Straylight Run – Live at the Patchogue Theatre (Live Album Review)

More than 15 years after it was recorded, placed on a shelf, and nearly forgotten, Indie Rock/Emo darlings Straylight Run rediscovered their first-ever performance recording, Live at the Patchogue Theatre. Craft Recordings delivered the double vinyl set back in September 2021.

To understand what we’re looking at here, let’s travel back in time to 2003. A nascent scene is building toward the “third wave” of Emo thanks to the popularity of bands such as Dashboard Confessional, Saves the Day, Jimmy Eat World, and their younger classmates, like Long Island’s Taking Back Sunday and Brand New (which sports TBS’ one-time bassist, Jesse Lacey).
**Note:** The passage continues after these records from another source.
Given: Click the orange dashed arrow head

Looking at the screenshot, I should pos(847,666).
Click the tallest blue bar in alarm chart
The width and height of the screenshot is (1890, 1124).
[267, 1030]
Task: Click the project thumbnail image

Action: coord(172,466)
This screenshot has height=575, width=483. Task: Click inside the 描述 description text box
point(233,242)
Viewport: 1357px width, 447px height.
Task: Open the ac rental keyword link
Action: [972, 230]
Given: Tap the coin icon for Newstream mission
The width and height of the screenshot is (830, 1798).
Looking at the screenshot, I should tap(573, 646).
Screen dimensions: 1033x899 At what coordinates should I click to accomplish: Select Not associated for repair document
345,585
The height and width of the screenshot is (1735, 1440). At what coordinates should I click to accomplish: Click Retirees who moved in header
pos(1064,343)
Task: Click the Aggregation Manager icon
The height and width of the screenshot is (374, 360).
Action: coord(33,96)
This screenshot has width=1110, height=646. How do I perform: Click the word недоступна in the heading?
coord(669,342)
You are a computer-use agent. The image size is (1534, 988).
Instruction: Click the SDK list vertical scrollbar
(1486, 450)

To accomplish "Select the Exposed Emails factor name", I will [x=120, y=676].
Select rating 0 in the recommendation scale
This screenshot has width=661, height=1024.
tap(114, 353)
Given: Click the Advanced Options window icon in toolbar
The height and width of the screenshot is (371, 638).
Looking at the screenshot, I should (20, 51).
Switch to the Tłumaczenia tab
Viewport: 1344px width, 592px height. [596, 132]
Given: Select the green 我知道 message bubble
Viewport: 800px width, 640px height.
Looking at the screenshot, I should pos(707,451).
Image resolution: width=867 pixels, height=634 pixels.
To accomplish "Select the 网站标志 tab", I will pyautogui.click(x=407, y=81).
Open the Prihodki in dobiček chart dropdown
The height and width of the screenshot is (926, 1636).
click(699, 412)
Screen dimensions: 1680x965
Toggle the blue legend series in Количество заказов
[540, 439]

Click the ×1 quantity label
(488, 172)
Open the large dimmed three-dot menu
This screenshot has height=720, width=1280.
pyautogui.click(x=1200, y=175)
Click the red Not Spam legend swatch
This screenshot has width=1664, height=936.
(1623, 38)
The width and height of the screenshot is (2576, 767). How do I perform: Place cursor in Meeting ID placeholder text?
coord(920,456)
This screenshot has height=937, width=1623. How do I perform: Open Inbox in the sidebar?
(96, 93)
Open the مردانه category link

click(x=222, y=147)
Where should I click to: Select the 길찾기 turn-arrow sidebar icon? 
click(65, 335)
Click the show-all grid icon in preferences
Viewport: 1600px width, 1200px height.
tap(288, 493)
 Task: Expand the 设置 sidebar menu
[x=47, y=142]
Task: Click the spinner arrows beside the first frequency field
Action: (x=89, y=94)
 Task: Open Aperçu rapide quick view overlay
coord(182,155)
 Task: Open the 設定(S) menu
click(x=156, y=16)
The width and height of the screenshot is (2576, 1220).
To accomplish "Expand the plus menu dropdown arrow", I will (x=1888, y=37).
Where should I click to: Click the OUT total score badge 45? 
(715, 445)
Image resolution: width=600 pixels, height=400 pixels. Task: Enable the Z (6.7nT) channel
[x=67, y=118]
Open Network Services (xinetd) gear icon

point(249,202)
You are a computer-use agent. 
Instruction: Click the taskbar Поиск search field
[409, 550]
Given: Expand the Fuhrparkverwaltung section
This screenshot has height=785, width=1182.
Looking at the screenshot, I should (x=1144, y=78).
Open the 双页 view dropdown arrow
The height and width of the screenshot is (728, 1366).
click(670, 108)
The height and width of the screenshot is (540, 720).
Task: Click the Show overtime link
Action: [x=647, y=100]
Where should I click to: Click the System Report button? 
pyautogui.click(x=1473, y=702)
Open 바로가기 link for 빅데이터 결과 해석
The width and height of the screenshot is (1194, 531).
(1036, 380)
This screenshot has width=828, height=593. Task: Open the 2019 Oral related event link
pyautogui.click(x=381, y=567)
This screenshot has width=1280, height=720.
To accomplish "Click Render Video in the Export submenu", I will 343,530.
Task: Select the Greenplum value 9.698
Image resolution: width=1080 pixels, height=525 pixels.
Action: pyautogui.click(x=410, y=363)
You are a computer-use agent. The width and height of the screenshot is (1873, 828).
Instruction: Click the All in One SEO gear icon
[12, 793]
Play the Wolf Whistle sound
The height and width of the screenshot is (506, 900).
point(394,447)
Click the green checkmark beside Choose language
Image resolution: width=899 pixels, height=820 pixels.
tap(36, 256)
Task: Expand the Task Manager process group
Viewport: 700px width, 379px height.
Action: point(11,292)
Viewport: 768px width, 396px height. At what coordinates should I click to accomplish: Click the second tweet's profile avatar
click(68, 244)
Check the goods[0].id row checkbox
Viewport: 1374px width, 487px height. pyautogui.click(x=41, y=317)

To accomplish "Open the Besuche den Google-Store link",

The former band, who call Nassau County home, has just made their Victory Records’ debut, Tell All Your Friends, single-handedly reinvigorating the scene.

Then, with the album barely a year old, key players John Nolan (guitar, keys, vocals) and Shaun Cooper (bass) opt to exit the fold and start anew. Gossip ensues as the pair form a new musical unit, one that they call Straylight Run. The details of said melodrama are so last summer, so suffice to say that Nolan and Cooper’s new project begins with a bang. What follows, however, is a truly impressive start that presents fans with 2004’s eponymous debut, 2005’s Prepare To Be Wrong EP, and 2007’s The Needles the Space. A pair of EPs would follow in 2008/2009—Un Mas Dos and About Time, respectively—before the group announces an indefinite hiatus in 2010. (Shortly thereafter, Nolan and Cooper  rejoin Taking Back Sunday.)

So it was that, in 2005, not far from the inspirational Sunrise Highway, in the Village of Patchogue, fans flocked to a local theater for the performing arts to see their new favorite band. A 1200 cap venue resurrected from the brink of death, it was an apropos location to house a band who had only recently arisen from the ashy Long Island soil amid the wreckage of their past musical lives. The show was a benefit for a friend, but no one could know that it would be their sole professional live recording, one that would resurface nearly 17 years later.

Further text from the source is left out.